There are times when the “normal” tools used in trading are not able to get the job done. Sometimes you have to bring out the Sledge to finish the job. Certainly a harder tool to use, takes a LOT more energy, but at times necessary.
With earnings trades, there are situations where you have to hedge the option trade with a position in stock (long or short). I am in such a situation now with my $EXPE earnings trade:
- short the August 50 Call
- short the September 36 Put
- long the August 43/39 Put Spread
In after hours, the reaction to the earnings report was positive and the stock moved up. With price above the $50 level, I had only one action to take: go long the stock to protect the short August 50 Call. I had to bring out the Sledge and went long at 50.65 because Options don’t trade outside of market hours (one disadvantage to them).

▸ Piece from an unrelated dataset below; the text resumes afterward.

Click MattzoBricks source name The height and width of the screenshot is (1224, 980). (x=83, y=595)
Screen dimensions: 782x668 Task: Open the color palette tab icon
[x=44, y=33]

This morning I have bought back the short August 39 Put for $.05 (part of Put Spread) leaving the long August 43 Put. I have done nothing with the short Sep 36 Put (so far away now, and protected for a while by the long Aug Put).
After doing this, I focused on what to do with the long stock & short August 50 Call piece. I elected to focus on looking for a top with this being the plan:
- sell the long stock
- play for a drift back down so that the short August 50 Call will shrink in value
I have in fact sold the long stock position on the 20 SMA break on the 5m chart (one of common rules to follow) near the $57 level. I use the Accumulation/Distribution indicator as my primary guide, and it is currently at a low for the day. Profit taking by the Bulls makes sense so would expect to see a bit more of that.
Updated on August 9, 2012:
The only remaining piece to this trade is a long position on the August 43 Put which I expect to be worthless at expiration next Friday. This trade has a booked gain of $4.42 to this point and that is expected to be the final total.